「持病があるけれど、共済に入れるの?」という不安はよく聞かれます。共済の多くは加入時に健康状態の告知が必要で、既往症の扱いは検討前に確認しておきたい点です。ここでは告知の仕組みを整理します。
共済も加入時に「告知」が必要なことが多い
共済は相互扶助の制度ですが、加入時に健康状態を申告する「告知」が必要な商品が多くあります。告知とは、過去の病気や現在の健康状態などを共済へ申告することです。この内容をもとに、加入できるかどうかが判断されます。保険と同様に、告知が前提になることが多い、と理解しておくとよいでしょう。
なぜ告知が必要なのか
告知が求められる背景には、共済の「相互扶助」という性格があります。共済は、組合員が掛金を出し合い、その中から困った人へ給付を行う仕組みです。健康状態によって給付の必要度合いには差があるため、加入時に状態を申告してもらうことで、組合員みんなが公平に支え合える形を保とうとしています。もし健康状態に関係なく無条件で加入できると、すでに大きなリスクを抱えた人ばかりが集まりやすくなり、仕組み全体が成り立ちにくくなります。告知は、こうした公平さと持続性を保つための仕組みだと理解すると、その意味が見えてきます。
既往症があると入れない場合もある
既往症(過去にかかった病気など)の内容によっては、加入できない場合があります。ただし、これは商品によって扱いが異なります。告知の項目が限られた商品など、条件によっては加入できる場合もあります。「持病があるから無理」と自己判断せず、まずは検討中の共済の告知条件を確認するのが大切です。
告知の項目には商品によって幅がある
ひとくちに告知といっても、その範囲や項目は商品によって幅があります。詳しく健康状態を確認する商品もあれば、告知の項目を絞り、答える内容を少なくした商品もあります。一般的に、告知の項目が限られた商品は、加入のハードルが下がる一方で、保障の範囲や金額が抑えられていたり、掛金の設計が異なっていたりすることがあります。「入りやすさ」と「保障の内容」はあわせて見ておきたいところです。持病があって加入をためらっている場合でも、告知の条件が異なる複数の選択肢を比べることで、自分に合うものが見つかることがあります。
告知は正確に行う
ここは特に重要です。事実と異なる告知や記入漏れがあると、いざ給付を受けようとしたときに支払われない、契約が解除されるといった不利益が生じる場合があります。面倒に感じても、告知は正確に行ってください。正確な告知は、結果的に自分を守ることにつながります。記憶があいまいな点があるときは、自己判断で「たいしたことはない」と省略せず、分かる範囲で正確に記入し、迷う部分は窓口に確認するのが安全です。後から「言っていなかった」とならないよう、健康診断の結果や通院・服薬の状況を手元で整理してから告知に臨むと、記入漏れを防ぎやすくなります。
確認の進め方
まず、検討中の共済で「告知が必要か」「どこまでの病歴を申告するか」「対象の病気で制限があるか」を確認します。判断に迷う場合は、公式資料や窓口で相談するとよいでしょう。条件に合う商品が見つかることもあります。

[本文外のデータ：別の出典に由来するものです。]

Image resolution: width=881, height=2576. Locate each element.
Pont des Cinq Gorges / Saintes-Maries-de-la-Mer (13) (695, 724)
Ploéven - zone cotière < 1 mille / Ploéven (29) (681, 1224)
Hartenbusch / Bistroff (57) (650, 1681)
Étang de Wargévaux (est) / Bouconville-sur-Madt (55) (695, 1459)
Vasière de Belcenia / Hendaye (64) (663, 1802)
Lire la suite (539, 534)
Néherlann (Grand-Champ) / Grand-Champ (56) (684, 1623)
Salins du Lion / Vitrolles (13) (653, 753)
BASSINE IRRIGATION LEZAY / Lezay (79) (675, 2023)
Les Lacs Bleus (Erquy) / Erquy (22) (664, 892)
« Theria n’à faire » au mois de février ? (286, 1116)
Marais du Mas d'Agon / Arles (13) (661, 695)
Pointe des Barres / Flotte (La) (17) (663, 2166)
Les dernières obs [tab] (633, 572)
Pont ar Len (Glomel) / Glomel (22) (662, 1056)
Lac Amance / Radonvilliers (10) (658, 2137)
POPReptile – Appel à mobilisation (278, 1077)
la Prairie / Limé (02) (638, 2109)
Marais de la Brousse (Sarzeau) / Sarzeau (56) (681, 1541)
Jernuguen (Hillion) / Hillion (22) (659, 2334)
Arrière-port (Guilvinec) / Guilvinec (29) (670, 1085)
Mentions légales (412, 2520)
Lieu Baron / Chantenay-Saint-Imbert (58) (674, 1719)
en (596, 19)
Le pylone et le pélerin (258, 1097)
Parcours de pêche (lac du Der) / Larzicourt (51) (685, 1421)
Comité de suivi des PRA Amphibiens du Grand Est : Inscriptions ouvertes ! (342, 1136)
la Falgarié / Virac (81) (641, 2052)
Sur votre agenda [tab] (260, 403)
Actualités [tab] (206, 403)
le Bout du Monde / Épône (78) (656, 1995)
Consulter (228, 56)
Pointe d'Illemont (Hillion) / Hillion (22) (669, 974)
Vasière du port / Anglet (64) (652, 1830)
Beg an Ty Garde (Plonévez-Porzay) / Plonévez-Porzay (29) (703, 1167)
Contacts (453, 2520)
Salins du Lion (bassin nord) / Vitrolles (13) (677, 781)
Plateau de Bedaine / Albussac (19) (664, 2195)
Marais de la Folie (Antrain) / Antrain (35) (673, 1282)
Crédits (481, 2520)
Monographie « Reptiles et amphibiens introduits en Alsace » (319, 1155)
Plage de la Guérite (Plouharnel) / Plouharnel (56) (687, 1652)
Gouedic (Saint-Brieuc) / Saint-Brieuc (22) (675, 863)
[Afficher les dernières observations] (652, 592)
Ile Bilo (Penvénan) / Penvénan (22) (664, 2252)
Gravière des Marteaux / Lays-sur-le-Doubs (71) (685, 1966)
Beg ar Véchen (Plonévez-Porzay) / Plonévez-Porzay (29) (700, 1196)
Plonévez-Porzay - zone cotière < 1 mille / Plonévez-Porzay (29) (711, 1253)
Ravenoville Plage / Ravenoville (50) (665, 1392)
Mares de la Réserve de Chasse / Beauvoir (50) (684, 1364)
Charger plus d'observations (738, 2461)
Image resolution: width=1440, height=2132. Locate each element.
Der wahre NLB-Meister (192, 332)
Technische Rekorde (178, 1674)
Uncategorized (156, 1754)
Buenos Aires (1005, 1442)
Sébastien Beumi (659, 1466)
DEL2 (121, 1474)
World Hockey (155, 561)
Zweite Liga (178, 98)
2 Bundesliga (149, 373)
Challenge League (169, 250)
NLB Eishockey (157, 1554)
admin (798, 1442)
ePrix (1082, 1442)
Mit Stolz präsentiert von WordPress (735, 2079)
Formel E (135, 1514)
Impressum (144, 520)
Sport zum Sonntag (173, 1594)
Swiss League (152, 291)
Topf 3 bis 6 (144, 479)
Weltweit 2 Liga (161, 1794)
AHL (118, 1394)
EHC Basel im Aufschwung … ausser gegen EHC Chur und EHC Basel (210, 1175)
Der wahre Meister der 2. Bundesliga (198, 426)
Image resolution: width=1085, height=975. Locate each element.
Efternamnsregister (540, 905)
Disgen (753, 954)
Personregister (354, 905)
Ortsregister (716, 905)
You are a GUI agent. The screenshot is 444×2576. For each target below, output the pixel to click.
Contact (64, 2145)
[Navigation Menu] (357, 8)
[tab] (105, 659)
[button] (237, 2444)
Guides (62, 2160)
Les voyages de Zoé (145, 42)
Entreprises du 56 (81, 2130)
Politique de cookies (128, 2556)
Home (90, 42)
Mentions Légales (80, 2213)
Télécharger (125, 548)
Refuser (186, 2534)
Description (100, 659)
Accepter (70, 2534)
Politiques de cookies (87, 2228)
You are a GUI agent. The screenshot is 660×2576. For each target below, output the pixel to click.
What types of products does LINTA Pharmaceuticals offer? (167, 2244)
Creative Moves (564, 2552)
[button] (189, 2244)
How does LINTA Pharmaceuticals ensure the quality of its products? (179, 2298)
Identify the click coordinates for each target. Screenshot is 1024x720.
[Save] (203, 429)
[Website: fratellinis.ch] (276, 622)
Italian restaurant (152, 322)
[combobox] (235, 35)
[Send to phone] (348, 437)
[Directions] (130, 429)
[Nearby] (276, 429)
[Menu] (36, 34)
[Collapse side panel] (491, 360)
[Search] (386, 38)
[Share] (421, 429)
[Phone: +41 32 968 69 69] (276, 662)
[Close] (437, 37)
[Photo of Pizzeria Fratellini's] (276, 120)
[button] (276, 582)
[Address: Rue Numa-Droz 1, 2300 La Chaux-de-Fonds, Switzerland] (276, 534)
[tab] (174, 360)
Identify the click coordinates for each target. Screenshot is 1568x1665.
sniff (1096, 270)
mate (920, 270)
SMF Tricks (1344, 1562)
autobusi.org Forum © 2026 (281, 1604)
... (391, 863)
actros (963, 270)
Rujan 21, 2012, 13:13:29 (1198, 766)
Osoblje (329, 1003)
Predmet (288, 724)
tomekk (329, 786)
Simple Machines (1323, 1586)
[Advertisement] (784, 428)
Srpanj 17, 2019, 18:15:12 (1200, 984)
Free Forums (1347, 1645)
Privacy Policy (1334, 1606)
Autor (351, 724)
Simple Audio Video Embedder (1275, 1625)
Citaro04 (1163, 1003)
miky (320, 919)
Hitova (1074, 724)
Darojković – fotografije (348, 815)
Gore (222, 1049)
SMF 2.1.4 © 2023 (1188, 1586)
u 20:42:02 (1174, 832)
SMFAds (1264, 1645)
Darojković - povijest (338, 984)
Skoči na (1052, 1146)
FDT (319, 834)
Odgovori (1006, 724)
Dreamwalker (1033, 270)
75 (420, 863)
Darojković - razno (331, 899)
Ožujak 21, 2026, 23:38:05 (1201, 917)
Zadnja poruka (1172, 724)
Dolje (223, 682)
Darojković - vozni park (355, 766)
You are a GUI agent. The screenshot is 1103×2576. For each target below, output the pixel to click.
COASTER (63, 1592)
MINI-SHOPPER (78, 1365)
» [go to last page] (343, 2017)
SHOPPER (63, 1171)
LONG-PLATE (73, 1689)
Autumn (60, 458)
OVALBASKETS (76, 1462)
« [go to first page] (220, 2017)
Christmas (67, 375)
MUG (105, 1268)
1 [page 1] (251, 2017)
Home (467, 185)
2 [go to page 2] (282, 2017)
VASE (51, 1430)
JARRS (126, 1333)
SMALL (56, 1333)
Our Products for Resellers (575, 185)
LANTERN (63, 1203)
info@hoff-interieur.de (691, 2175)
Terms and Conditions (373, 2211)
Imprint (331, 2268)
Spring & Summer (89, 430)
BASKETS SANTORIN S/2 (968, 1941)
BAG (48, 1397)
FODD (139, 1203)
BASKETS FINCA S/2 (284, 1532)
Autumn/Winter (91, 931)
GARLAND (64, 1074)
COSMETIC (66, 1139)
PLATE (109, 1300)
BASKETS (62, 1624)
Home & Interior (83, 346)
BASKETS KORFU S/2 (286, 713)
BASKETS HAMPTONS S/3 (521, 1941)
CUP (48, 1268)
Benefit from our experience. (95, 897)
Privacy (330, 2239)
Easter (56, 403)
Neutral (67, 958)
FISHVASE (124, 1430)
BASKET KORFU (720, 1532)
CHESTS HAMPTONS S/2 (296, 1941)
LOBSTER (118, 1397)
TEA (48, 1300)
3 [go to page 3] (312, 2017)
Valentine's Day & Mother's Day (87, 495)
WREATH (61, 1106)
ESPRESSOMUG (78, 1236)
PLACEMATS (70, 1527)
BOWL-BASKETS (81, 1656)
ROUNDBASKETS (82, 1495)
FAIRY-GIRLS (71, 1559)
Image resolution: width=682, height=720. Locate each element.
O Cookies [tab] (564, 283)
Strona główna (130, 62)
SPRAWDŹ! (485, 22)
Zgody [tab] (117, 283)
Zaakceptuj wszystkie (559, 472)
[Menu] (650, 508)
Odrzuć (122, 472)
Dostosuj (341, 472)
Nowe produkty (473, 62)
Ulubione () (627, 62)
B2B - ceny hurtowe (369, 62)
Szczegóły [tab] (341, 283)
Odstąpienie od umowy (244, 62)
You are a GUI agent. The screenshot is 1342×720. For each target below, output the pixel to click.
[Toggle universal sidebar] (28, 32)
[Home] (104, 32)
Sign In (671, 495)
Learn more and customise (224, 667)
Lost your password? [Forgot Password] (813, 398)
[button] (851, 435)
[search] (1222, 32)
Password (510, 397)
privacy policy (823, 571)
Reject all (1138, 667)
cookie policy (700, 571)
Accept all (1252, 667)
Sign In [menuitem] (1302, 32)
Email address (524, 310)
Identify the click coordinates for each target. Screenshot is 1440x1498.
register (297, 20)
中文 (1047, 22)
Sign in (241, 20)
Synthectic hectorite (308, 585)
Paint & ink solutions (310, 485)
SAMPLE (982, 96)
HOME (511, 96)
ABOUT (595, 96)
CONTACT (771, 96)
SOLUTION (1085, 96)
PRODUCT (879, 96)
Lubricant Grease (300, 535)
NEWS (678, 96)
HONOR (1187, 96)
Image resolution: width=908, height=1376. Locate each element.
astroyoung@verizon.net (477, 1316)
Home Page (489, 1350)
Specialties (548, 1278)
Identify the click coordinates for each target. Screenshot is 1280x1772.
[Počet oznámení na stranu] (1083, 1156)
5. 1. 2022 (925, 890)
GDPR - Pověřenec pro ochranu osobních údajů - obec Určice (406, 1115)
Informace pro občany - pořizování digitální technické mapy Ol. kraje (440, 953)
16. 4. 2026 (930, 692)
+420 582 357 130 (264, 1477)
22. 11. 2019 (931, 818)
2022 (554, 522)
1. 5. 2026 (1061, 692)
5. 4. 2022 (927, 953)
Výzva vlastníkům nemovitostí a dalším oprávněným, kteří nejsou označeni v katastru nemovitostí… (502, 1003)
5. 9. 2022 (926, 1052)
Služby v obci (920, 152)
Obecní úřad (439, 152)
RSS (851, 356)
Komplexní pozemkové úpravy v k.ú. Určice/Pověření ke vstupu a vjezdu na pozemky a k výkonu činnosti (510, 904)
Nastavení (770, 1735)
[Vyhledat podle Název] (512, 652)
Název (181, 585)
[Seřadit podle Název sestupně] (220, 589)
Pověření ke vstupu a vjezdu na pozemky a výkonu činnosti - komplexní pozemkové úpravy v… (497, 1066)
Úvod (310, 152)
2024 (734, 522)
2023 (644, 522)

確認しておきたい項目を整理すると、次のようになります。
・加入時に健康状態の告知が必要か、告知だけか審査もあるか ・告知の対象になる病歴の範囲(何年前まで、どの病気が対象か) ・自分の既往症が、加入を制限する対象に当てはまるか ・告知の項目を絞った商品など、ほかの選択肢があるか ・加入できた場合に、保障の範囲や金額に条件が付くか
なお、すでに何らかの保障に入っていて、別の共済へ切り替えを考えている場合は、解約の順番に注意してください。健康状態によっては新しい保障に入れないことがあるため、新しい保障への加入が確定する前に、今の保障を解約しないことが基本です。詳しくは共済の解約・乗り換えで失敗しないための注意点で整理しています。
まとめ
共済の多くは加入時に告知が必要で、既往症の内容によっては加入できない場合があります。ただし扱いは商品ごとに異なるため、自己判断で諦めず、まず告知の条件を確認してください。そして告知は必ず正確に——これが、後でトラブルにならないための基本です。